:: REQUIREMENTS ::
Recast the records below as a two-column CSV with the header record_text,answer and one row per record. Put each record's text and its answer in their own double-quoted fields, replace line breaks with spaces, and omit the pictures.

:: RECORDS ::
********

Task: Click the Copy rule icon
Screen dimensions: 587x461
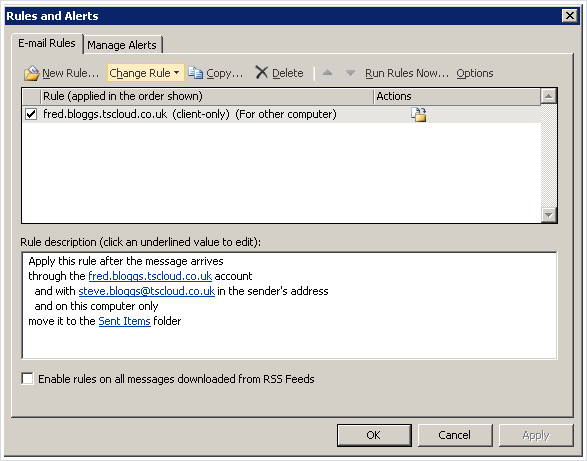Action: tap(195, 72)
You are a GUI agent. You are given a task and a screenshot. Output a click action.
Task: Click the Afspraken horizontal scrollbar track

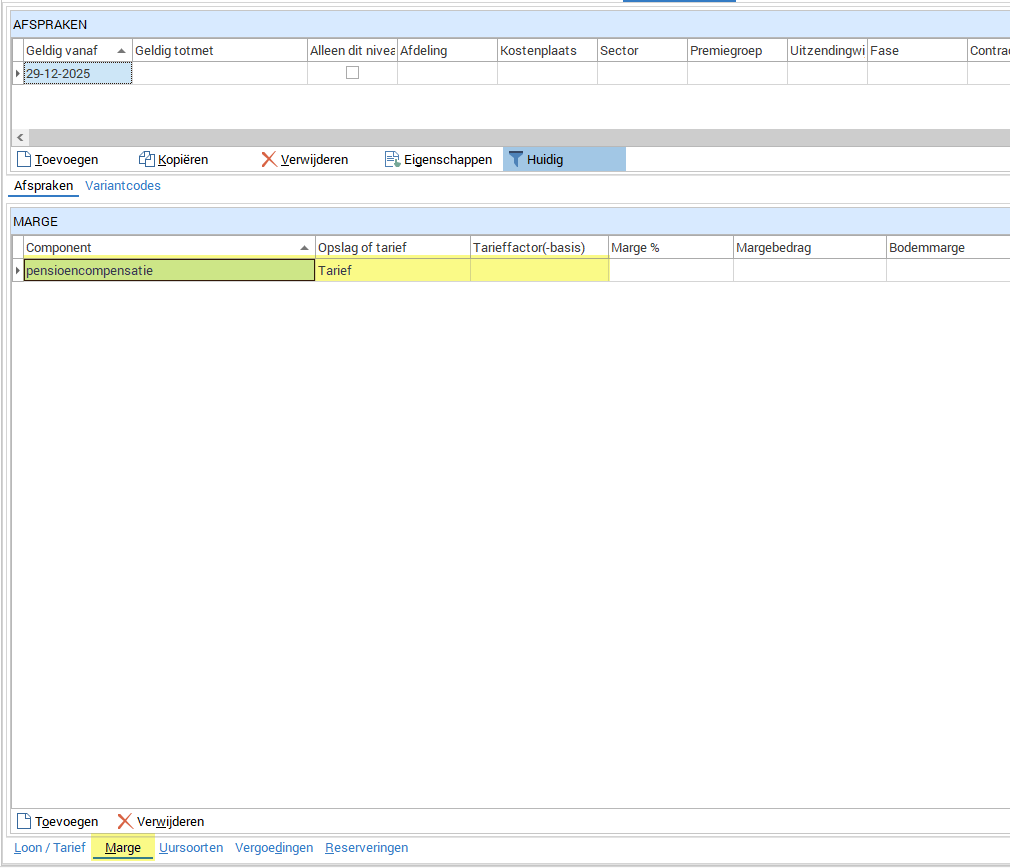pos(500,137)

********

:: SOLUTION FOR THIS TASK ::
record_text,answer
"Task: Click the Copy rule icon Screen dimensions: 587x461","Action: tap(195, 72)"
"You are a GUI agent. You are given a task and a screenshot. Output a click action. Task: Click the Afspraken horizontal scrollbar track","pos(500,137)"